▶ [INSTRUCTIONS FOR THE TASK]:
Repeat word for word every line of the data below, from the first through the line containing "You are a computer-use agent. Image", and stop there.

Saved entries
"""
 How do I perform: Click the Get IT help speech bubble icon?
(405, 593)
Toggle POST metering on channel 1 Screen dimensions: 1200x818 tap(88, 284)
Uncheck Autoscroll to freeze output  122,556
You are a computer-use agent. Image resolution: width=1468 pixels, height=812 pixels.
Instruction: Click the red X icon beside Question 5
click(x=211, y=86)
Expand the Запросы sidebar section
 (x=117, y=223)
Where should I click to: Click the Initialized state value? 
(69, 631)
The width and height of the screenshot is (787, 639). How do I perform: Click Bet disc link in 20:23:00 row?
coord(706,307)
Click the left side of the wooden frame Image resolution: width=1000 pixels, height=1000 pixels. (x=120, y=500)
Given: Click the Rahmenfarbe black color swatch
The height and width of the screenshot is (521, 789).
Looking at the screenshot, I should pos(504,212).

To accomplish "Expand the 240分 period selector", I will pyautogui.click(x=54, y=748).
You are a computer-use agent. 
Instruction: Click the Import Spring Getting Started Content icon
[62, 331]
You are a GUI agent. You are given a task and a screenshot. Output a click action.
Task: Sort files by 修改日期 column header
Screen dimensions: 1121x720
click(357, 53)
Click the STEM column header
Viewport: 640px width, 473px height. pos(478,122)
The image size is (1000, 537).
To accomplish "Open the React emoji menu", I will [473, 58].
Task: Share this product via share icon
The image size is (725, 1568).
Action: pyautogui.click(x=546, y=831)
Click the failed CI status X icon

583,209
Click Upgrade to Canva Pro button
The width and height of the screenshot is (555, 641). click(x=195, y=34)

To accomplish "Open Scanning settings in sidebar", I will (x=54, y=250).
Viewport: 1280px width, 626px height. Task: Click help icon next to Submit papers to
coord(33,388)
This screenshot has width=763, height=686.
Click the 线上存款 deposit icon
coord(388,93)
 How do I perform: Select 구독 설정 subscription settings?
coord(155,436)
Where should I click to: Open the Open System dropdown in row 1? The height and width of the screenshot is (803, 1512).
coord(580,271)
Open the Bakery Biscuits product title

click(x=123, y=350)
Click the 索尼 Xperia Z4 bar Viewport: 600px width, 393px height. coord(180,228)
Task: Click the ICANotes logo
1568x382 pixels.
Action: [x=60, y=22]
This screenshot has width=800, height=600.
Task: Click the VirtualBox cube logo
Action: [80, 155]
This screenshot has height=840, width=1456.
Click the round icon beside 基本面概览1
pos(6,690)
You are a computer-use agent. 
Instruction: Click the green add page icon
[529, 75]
"""
▶ [ANSWER TO THE EXERCISE]:
 How do I perform: Click the Get IT help speech bubble icon?
(405, 593)
Toggle POST metering on channel 1 Screen dimensions: 1200x818 tap(88, 284)
Uncheck Autoscroll to freeze output  122,556
You are a computer-use agent. Image resolution: width=1468 pixels, height=812 pixels.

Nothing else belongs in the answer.